L - 6.7m, W - 0.533m
Speed: 2kts submerged (max 4.5kts)
Warhead: 240 - 300kg depending on version

Slow torpedo type SSB
Follow on from SLC, the SSB never saw combat arriving too late, but was operational on both sides during the period. The crew sat semi-enclosed in a better faired cockpit.

A note about Cos.Mo.S Spa ('Cosmos')
Cosmos is probably the most famous military wet-sub / midget sub manufacturer in the world. The firm originated in the 1950s when an ex-X-MAS member (WWII Italian navy special forces), Ing. Pucciarini started to build wet subs for civilian and military use.

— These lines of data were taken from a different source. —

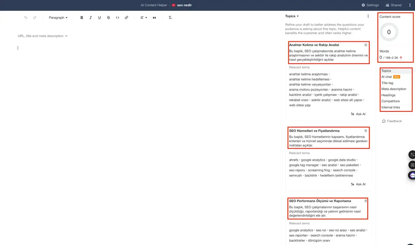The width and height of the screenshot is (415, 245).
Task: Click the clear formatting Tx icon
Action: (x=170, y=18)
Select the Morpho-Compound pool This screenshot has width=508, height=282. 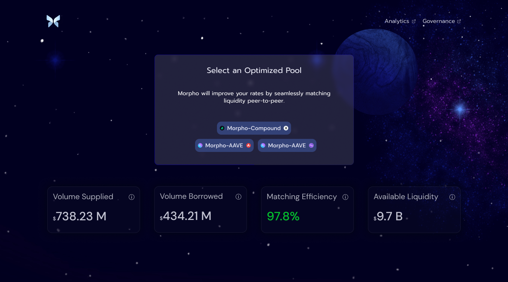point(254,128)
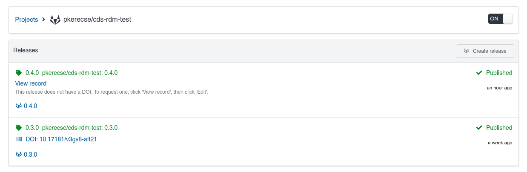The width and height of the screenshot is (527, 172).
Task: Toggle the repository ON switch off
Action: click(x=500, y=19)
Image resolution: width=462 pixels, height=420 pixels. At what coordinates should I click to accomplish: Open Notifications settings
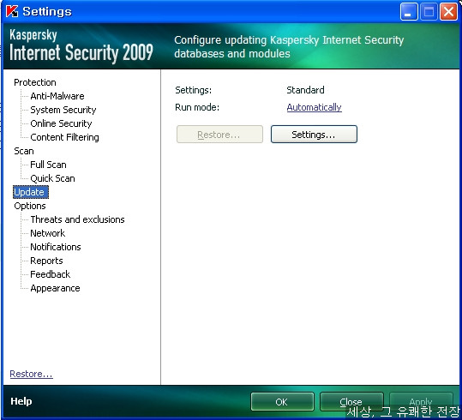(56, 247)
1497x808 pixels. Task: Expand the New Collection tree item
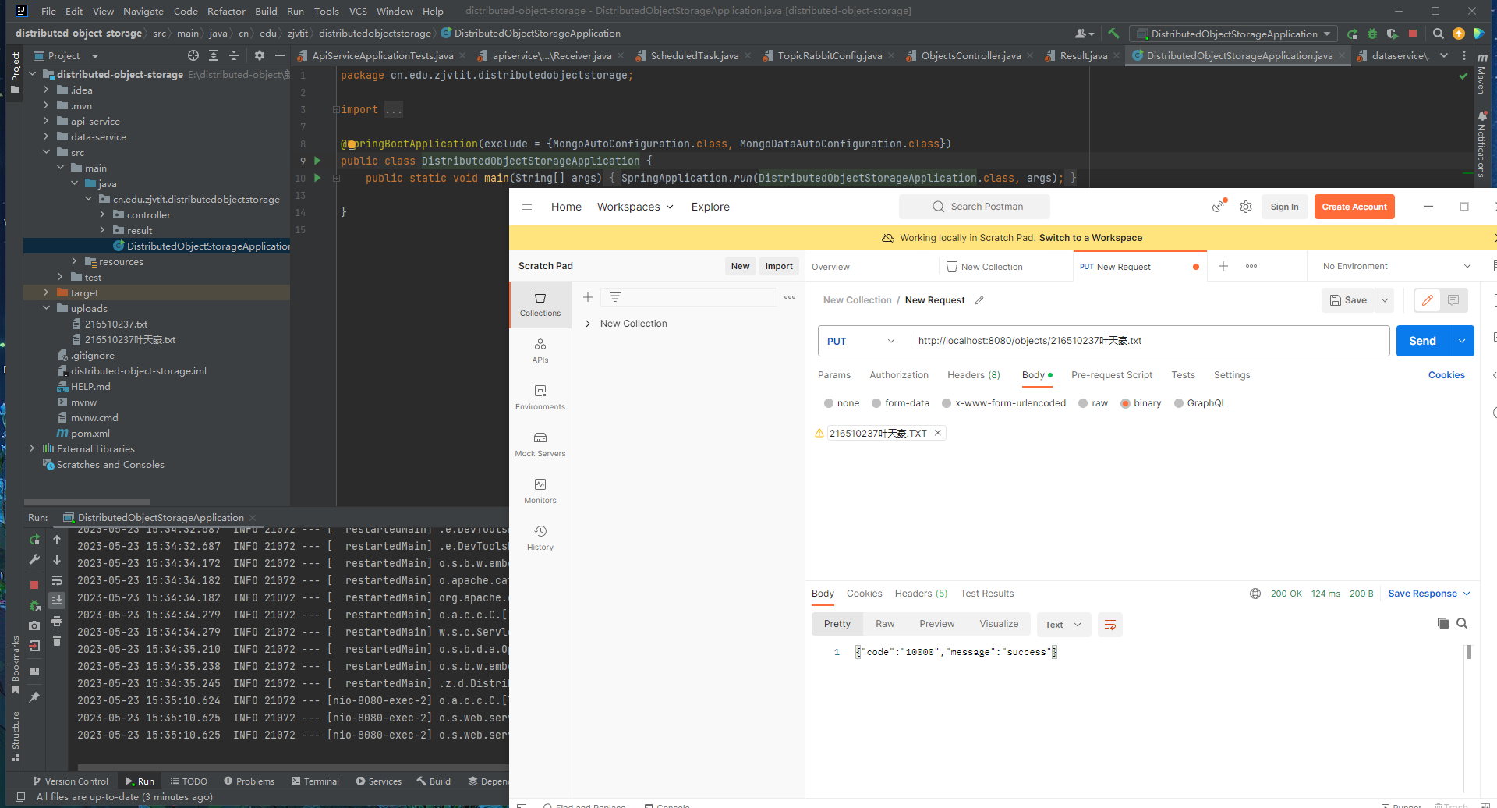pyautogui.click(x=588, y=324)
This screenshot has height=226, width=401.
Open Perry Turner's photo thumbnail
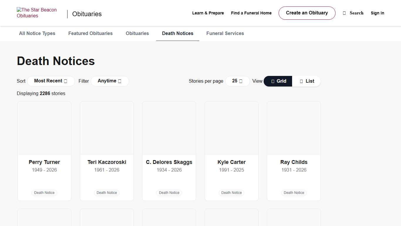(x=44, y=128)
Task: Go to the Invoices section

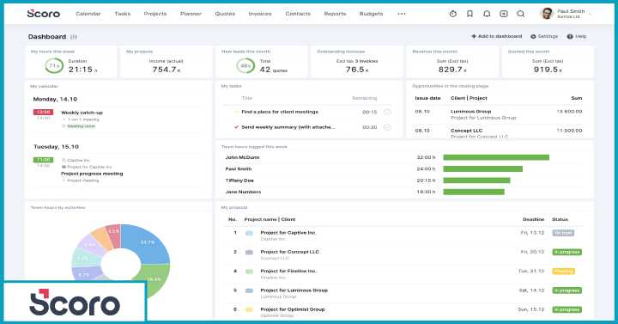Action: pos(260,14)
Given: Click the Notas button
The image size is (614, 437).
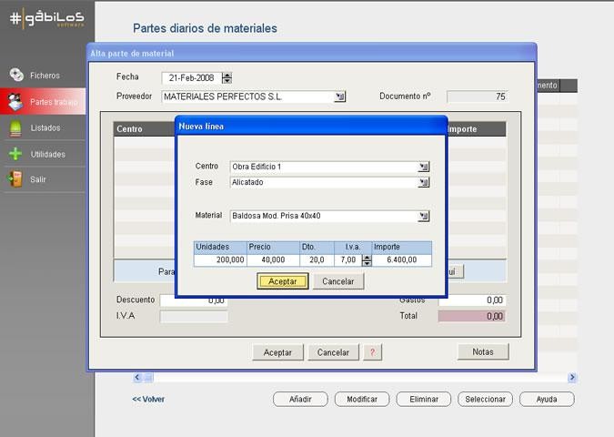Looking at the screenshot, I should point(483,351).
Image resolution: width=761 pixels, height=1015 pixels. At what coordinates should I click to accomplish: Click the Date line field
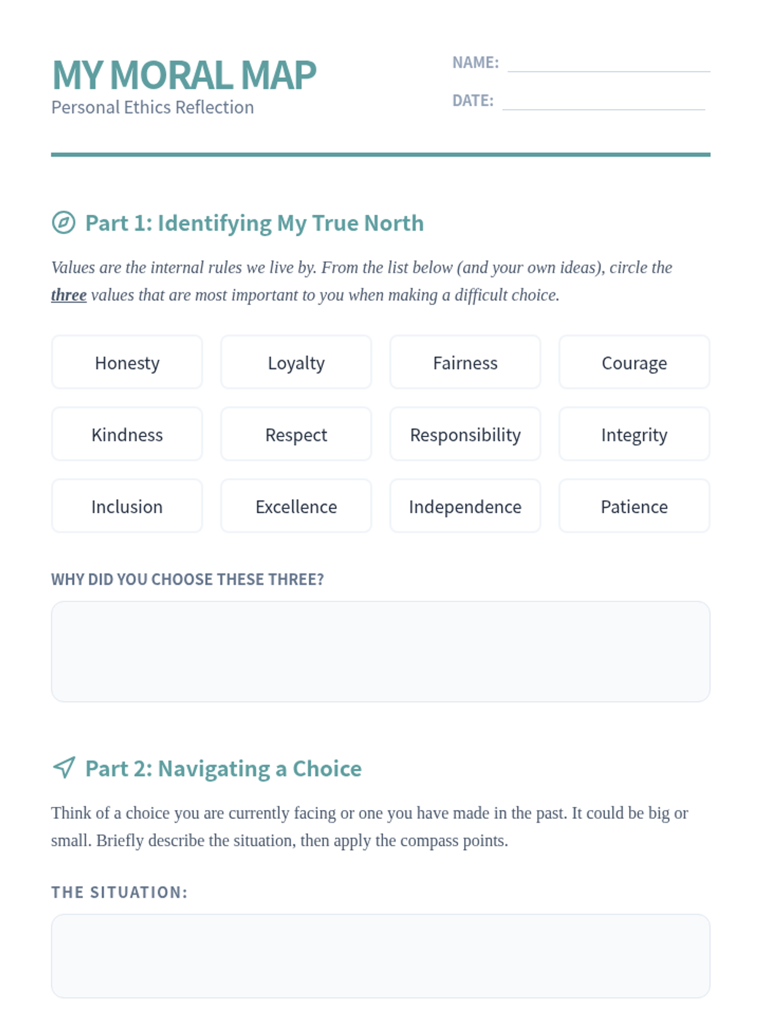(x=603, y=102)
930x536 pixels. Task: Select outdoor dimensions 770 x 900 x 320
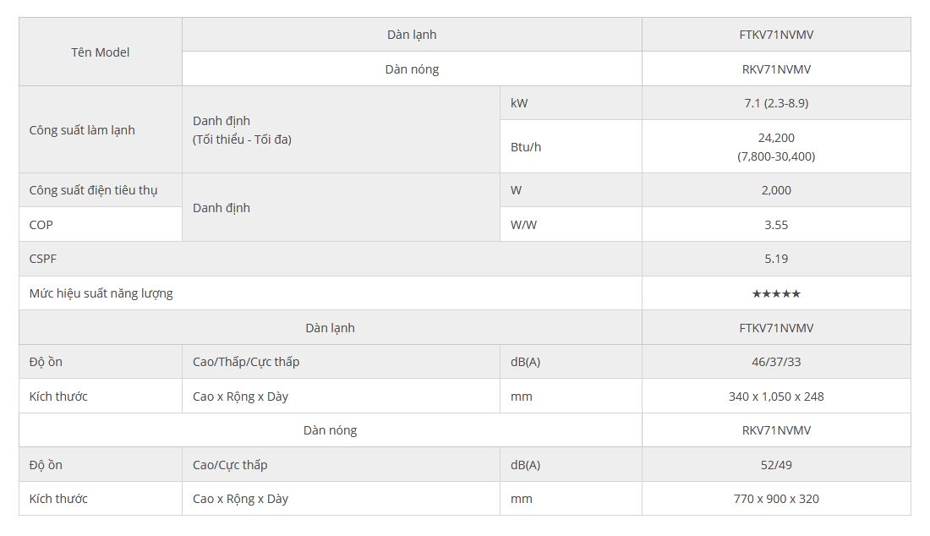coord(776,499)
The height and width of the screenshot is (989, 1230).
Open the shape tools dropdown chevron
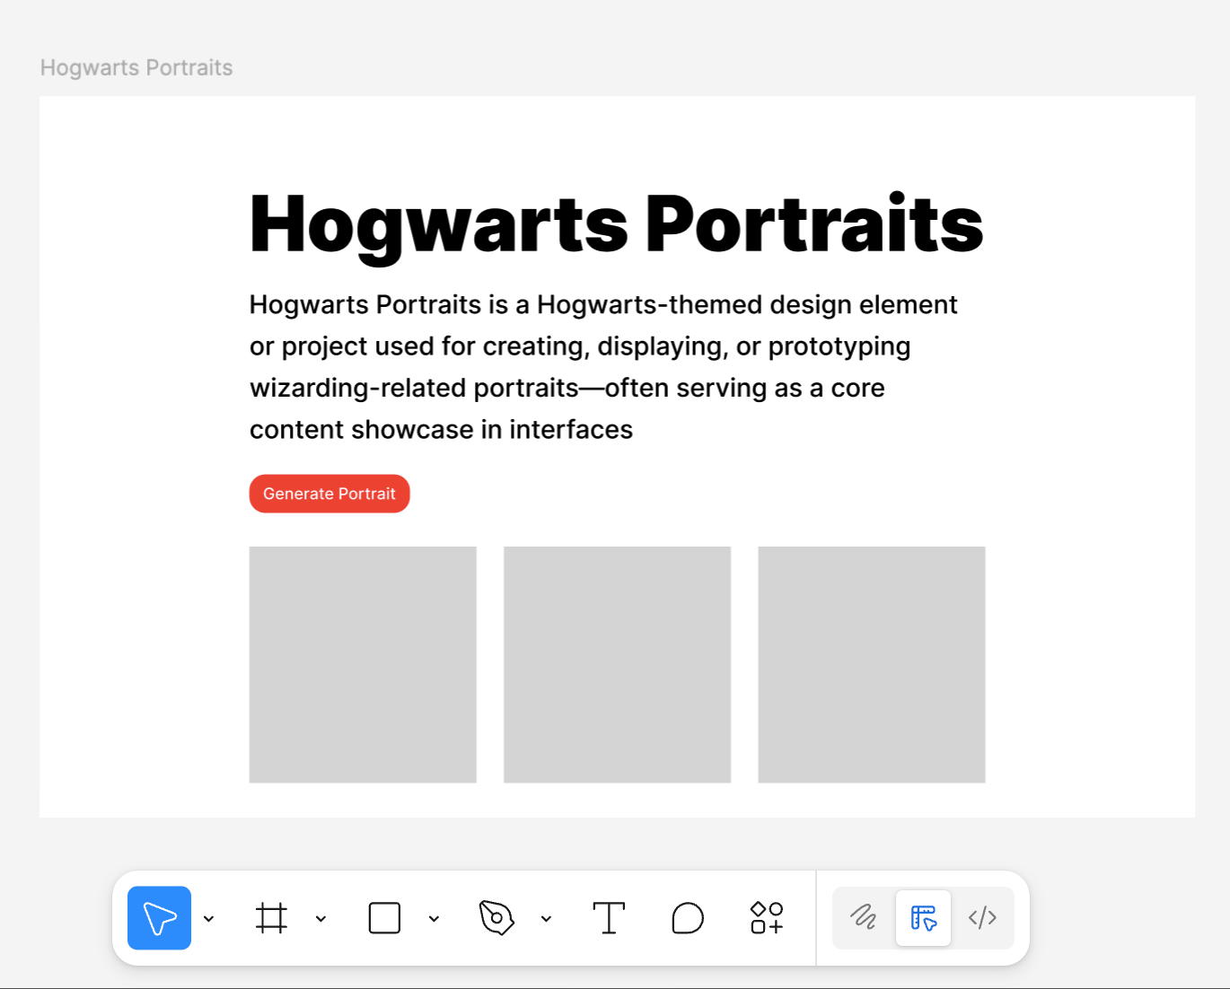pos(434,919)
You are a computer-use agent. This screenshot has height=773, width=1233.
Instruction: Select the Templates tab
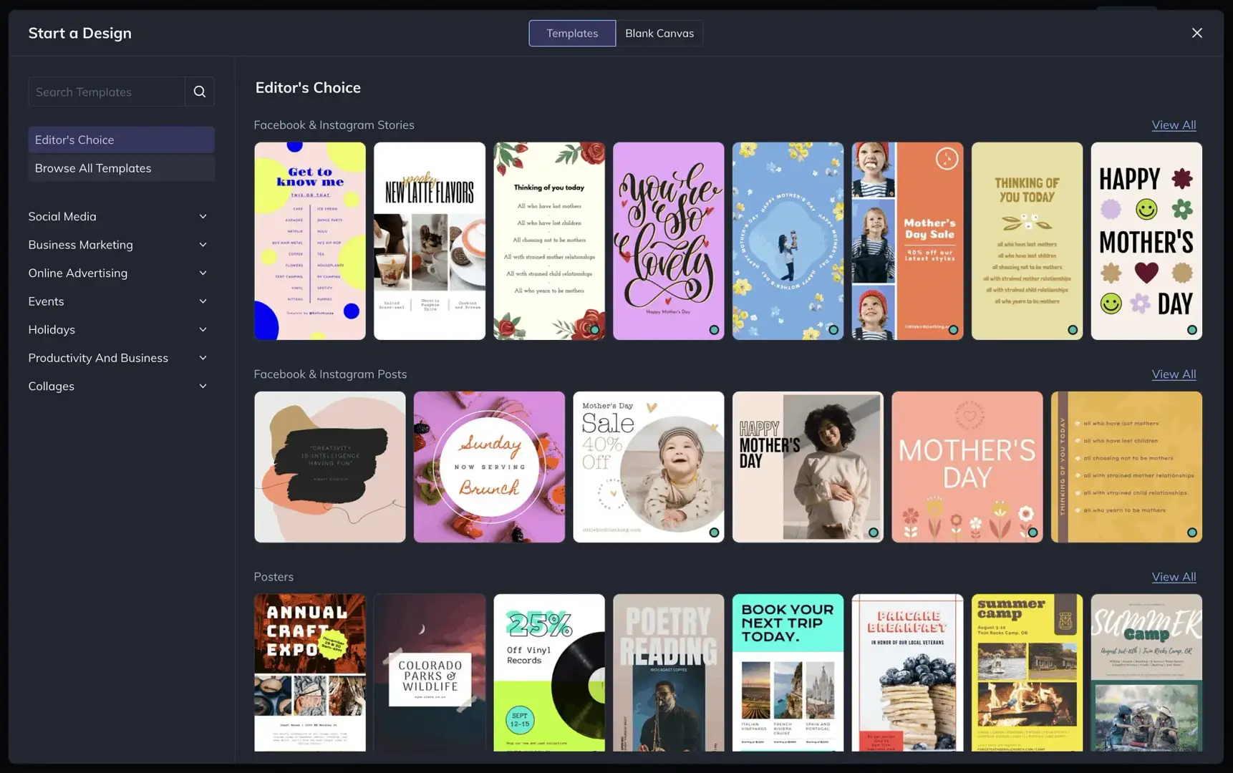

Despite Cosmos' fame it is quite difficult for amateur researchers (like us!) to put an authoritative timeline of version history together. The company was generous with sales material but secretive about customers and had several reported orders turn sour for one reason or another, resulting in much misreporting of operators. Added to this many of its customers received extensive upgrades to their vehicles, both by the manufacturer and as local modifications. Therefore two vehicles with the same version designation but operating with different countries may look quite different, and two vehicles of different models but different state of upgrade can look virtually  identical.

Amid the secretive and misreported sales history of the company it's common for the sales record of Cosmos to be somewhat overestimated. It's said that they produced several hundred vehicles, which is almost certainly incorrect. We are slowly piecing together the operators inventory - if you have additional information please do not hesitate to contact us via the comments top this post.

In the mid-1980s Ing Pucciarini sought retirement and the firm was eventually sold to infamous Chilean arms dealer Carlos Cardoen. In the late 1980s Cosmos had been negotiating a substantial sale of subs to Iraq. With the end of the Iran-Iraq war this stalled, made further difficult for Saddam Hussein's rapid fall-out with the West and Gulf War 1. Cardoen was not deterred and the deal morphed into the infamous "Oil-for-Food Program " scandal. Unbelievably Cosmos was trying to secretly supply Saddam Hussein with midget subs. Eventually in the early 2000's the Italian Government closed the company down. Some of their unsold craft which were on-hand at the time 'disappeared' - operator unknown.

The company's reputation has been soiled, but the reputation of their vehicles has not. They are generally speaking very well designed, simple to operate and maintain, and most of all fit for purpose. There are very popular among operators. The unsavoury demise of Cosmos has however opened the way for a number of new small/wet-sub manufacturers to fill the void, with significant new players in South Korea, UAE, Sweden and Indonesia springing to mind.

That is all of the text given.